Book Type: Teen/young woman, singleness/relationships, godly living

Rating: 10 out of 10

Recommended? Especially for single girls, age 13 and up

Overview:

At the time of this writing, Jennifer was a single lady approaching thirty, living with her parents and sister and serving women through a ministry called Grace Works. A short time later she began serving a family who had just lost the mother to cancer and wound up stepping in as a new mother and wife—marrying an entire family! In her book Jennifer speaks as a friend, exhorting young women to seize the season of singleness to serve the Lord (1 Corinthians 7:34). She leads through an in-depth look at the virtuous woman of Proverbs 31, unveiling the beauty of character and devotion and challenging single women to live out these qualities to delight their Divine Bridegroom.

The Good, the Bad, and the Ugly:

Nothing offensive, requiring “maturity” or parental caution.
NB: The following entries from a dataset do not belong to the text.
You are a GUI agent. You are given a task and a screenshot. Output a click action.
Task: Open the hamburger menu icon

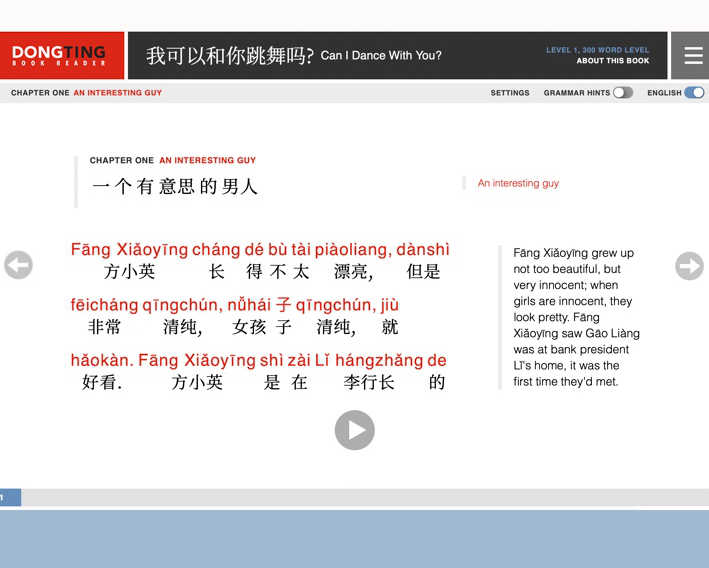(692, 56)
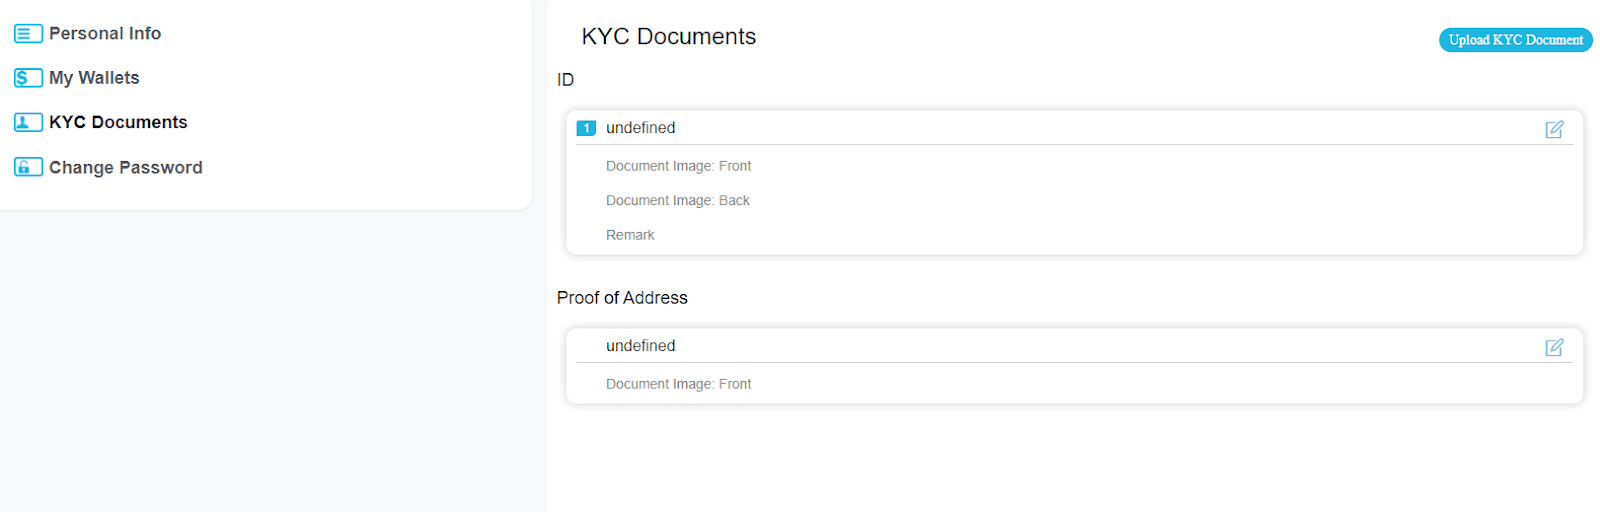Viewport: 1600px width, 512px height.
Task: Click the blue number 1 badge
Action: [587, 128]
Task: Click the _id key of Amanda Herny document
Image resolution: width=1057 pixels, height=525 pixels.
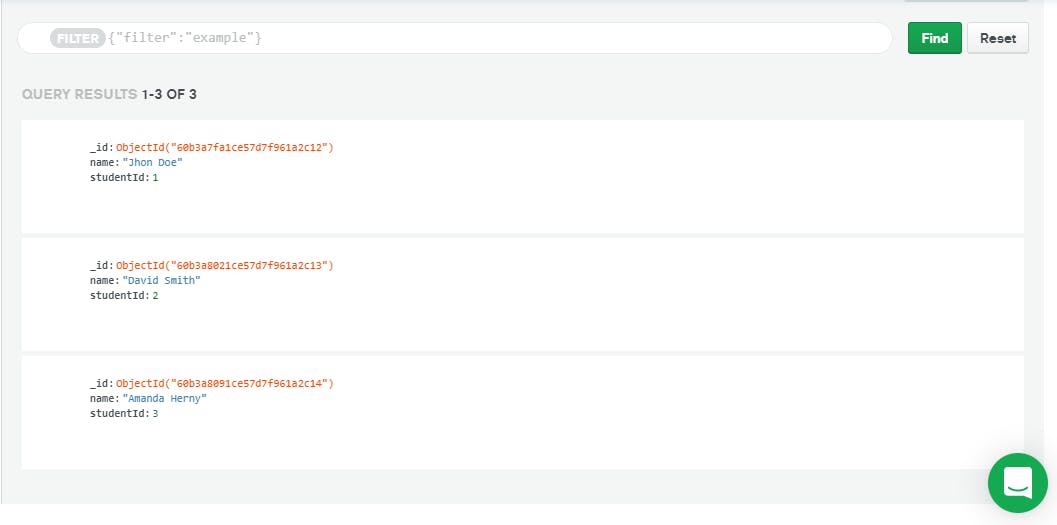Action: (100, 383)
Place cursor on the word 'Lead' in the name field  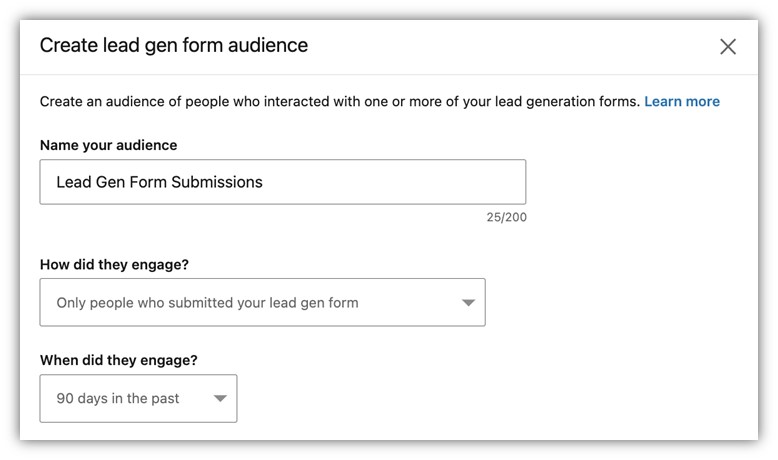coord(73,182)
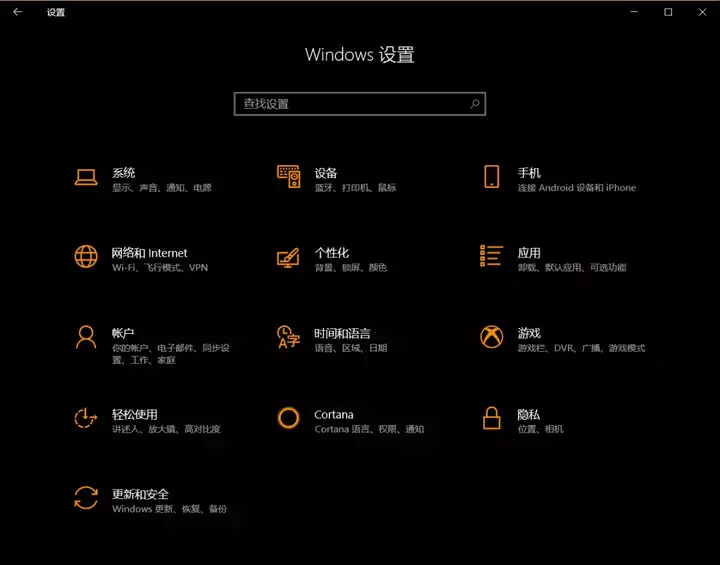Open the 隐私 padlock icon
The height and width of the screenshot is (565, 720).
coord(491,418)
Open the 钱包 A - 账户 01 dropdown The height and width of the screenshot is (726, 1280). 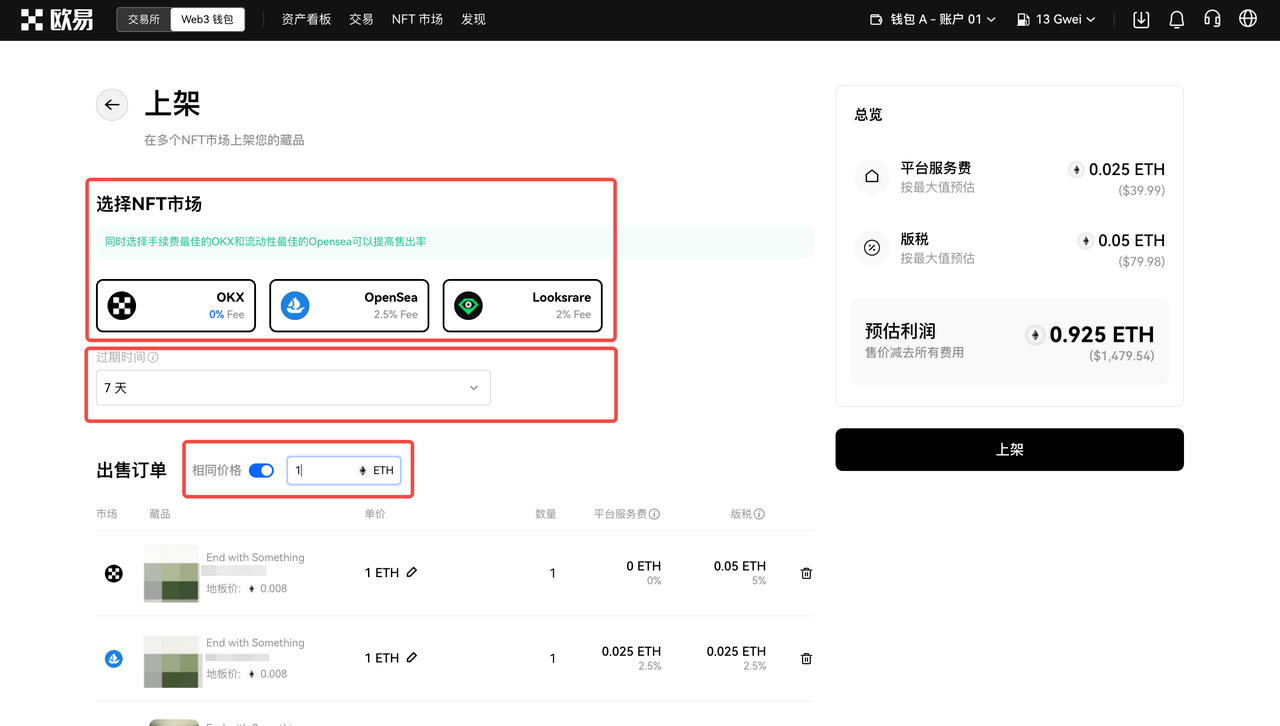933,19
Of course, if you’re like me, you might have preferred something other than a pink cover. 😉

Praises:

Through her humble and friendly style, Jennifer proves herself to be teaching only what she has striven to master. So much more than pat answers, scripture slinging or lofty observations, this book is chock-full of practical advice for applying scripture, inspiring examples of women who have been “His chosen bride” and thought-provoking questions for further study and personal evaluation.

Concerns:

Why would I be concerned about a book that refocuses our hearts on our Divine Lover?

Tips for getting the most out of this book:

Grab your Bible, a pen and a notebook and study the scriptures, scribble evaluations and get involved. There are plenty of activities! When you come to a tough spot, stop and work on implementing what you’re learning. Be sure to check out some of Jennifer’s suggested resources. Challenge yourself to practice the character of the Proverbs 31 woman, diligently working because she “fears the Lord.” Don’t forget, a bride spends time just being with her groom, as well as busily serving Him.